Dataset extract:
━━━━━━━━━━

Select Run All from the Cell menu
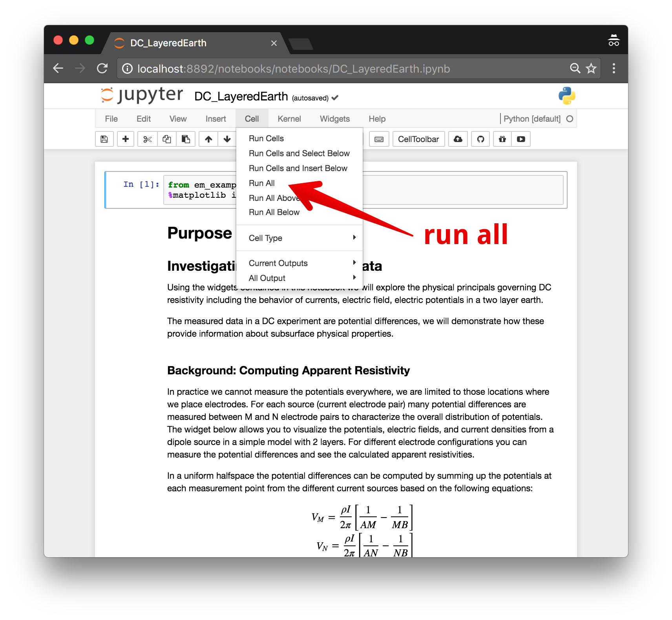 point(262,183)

━━━━━━━━━━

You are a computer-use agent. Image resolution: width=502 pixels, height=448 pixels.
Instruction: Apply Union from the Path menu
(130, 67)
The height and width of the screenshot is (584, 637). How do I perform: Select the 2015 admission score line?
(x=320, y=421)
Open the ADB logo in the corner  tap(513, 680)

━━━━━━━━━━

What you have to do: Out of the data above, transcribe exactly and only the lines starting with the line that has "The height and" and going on through the line that has "Open the ADB", both included.

Result for this exercise:
The height and width of the screenshot is (584, 637). How do I perform: Select the 2015 admission score line?
(x=320, y=421)
Open the ADB logo in the corner  tap(513, 680)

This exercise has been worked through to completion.